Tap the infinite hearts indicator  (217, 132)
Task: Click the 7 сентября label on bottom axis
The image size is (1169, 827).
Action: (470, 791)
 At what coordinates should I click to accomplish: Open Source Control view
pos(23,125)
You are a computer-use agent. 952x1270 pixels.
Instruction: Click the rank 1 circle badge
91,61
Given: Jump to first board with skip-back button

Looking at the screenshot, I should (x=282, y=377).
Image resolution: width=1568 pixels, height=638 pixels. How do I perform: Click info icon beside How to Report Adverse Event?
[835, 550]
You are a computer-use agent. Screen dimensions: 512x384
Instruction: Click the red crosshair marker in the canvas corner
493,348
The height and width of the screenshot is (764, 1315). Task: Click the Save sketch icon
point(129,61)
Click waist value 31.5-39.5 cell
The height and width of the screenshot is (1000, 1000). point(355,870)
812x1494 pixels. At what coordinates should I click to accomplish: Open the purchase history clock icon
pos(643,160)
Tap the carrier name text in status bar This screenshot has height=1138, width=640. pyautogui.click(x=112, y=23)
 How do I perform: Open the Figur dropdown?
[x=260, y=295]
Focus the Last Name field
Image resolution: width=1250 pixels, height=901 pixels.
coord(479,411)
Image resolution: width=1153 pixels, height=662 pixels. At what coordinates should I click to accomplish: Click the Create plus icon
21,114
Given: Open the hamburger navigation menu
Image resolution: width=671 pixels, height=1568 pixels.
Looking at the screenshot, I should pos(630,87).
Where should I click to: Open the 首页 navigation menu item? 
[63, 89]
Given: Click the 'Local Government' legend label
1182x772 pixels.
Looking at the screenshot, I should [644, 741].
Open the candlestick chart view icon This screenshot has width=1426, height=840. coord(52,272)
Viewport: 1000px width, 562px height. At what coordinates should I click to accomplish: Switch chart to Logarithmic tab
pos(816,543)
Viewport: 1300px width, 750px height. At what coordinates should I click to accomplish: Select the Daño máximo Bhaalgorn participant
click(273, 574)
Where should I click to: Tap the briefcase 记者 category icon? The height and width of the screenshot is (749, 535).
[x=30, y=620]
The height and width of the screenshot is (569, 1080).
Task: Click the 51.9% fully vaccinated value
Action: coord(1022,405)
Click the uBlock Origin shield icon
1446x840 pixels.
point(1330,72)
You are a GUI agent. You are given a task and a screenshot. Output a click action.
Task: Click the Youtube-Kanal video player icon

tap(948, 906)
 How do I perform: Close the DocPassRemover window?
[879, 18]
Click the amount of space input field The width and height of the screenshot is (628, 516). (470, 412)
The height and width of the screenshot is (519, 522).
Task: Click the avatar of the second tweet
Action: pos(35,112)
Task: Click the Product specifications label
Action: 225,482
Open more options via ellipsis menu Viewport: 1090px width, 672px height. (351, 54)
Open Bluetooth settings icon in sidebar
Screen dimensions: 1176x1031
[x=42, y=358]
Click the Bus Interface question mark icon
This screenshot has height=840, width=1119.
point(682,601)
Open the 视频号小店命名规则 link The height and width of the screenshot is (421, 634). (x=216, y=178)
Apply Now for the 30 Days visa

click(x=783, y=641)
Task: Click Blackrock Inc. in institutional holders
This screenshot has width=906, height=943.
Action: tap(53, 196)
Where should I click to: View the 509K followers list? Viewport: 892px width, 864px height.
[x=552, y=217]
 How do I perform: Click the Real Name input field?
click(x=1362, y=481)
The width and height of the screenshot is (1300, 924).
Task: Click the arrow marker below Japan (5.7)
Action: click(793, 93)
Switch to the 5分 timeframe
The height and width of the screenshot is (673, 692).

——

All the lines above should be written out once more, exactly.

Tap the infinite hearts indicator  (217, 132)
Task: Click the 7 сентября label on bottom axis
The image size is (1169, 827).
Action: (470, 791)
 At what coordinates should I click to accomplish: Open Source Control view
pos(23,125)
You are a computer-use agent. 952x1270 pixels.
Instruction: Click the rank 1 circle badge
91,61
Given: Jump to first board with skip-back button

Looking at the screenshot, I should (x=282, y=377).
Image resolution: width=1568 pixels, height=638 pixels. How do I perform: Click info icon beside How to Report Adverse Event?
[835, 550]
You are a computer-use agent. Screen dimensions: 512x384
Instruction: Click the red crosshair marker in the canvas corner
493,348
The height and width of the screenshot is (764, 1315). Task: Click the Save sketch icon
point(129,61)
Click waist value 31.5-39.5 cell
The height and width of the screenshot is (1000, 1000). point(355,870)
812x1494 pixels. At what coordinates should I click to accomplish: Open the purchase history clock icon
pos(643,160)
Tap the carrier name text in status bar This screenshot has height=1138, width=640. pyautogui.click(x=112, y=23)
 How do I perform: Open the Figur dropdown?
[x=260, y=295]
Focus the Last Name field
Image resolution: width=1250 pixels, height=901 pixels.
coord(479,411)
Image resolution: width=1153 pixels, height=662 pixels. At what coordinates should I click to accomplish: Click the Create plus icon
21,114
Given: Open the hamburger navigation menu
Image resolution: width=671 pixels, height=1568 pixels.
Looking at the screenshot, I should pos(630,87).
Where should I click to: Open the 首页 navigation menu item? 
[63, 89]
Given: Click the 'Local Government' legend label
1182x772 pixels.
Looking at the screenshot, I should [644, 741].
Open the candlestick chart view icon This screenshot has width=1426, height=840. coord(52,272)
Viewport: 1000px width, 562px height. At what coordinates should I click to accomplish: Switch chart to Logarithmic tab
pos(816,543)
Viewport: 1300px width, 750px height. At what coordinates should I click to accomplish: Select the Daño máximo Bhaalgorn participant
click(273, 574)
Where should I click to: Tap the briefcase 记者 category icon? The height and width of the screenshot is (749, 535).
[x=30, y=620]
The height and width of the screenshot is (569, 1080).
Task: Click the 51.9% fully vaccinated value
Action: coord(1022,405)
Click the uBlock Origin shield icon
1446x840 pixels.
point(1330,72)
You are a GUI agent. You are given a task and a screenshot. Output a click action.
Task: Click the Youtube-Kanal video player icon

tap(948, 906)
 How do I perform: Close the DocPassRemover window?
[879, 18]
Click the amount of space input field The width and height of the screenshot is (628, 516). (470, 412)
The height and width of the screenshot is (519, 522).
Task: Click the avatar of the second tweet
Action: pos(35,112)
Task: Click the Product specifications label
Action: 225,482
Open more options via ellipsis menu Viewport: 1090px width, 672px height. (351, 54)
Open Bluetooth settings icon in sidebar
Screen dimensions: 1176x1031
[x=42, y=358]
Click the Bus Interface question mark icon
This screenshot has height=840, width=1119.
point(682,601)
Open the 视频号小店命名规则 link The height and width of the screenshot is (421, 634). (x=216, y=178)
Apply Now for the 30 Days visa

click(x=783, y=641)
Task: Click Blackrock Inc. in institutional holders
This screenshot has width=906, height=943.
Action: tap(53, 196)
Where should I click to: View the 509K followers list? Viewport: 892px width, 864px height.
[x=552, y=217]
 How do I perform: Click the Real Name input field?
click(x=1362, y=481)
The width and height of the screenshot is (1300, 924).
Task: Click the arrow marker below Japan (5.7)
Action: click(793, 93)
Switch to the 5分 timeframe
The height and width of the screenshot is (673, 692).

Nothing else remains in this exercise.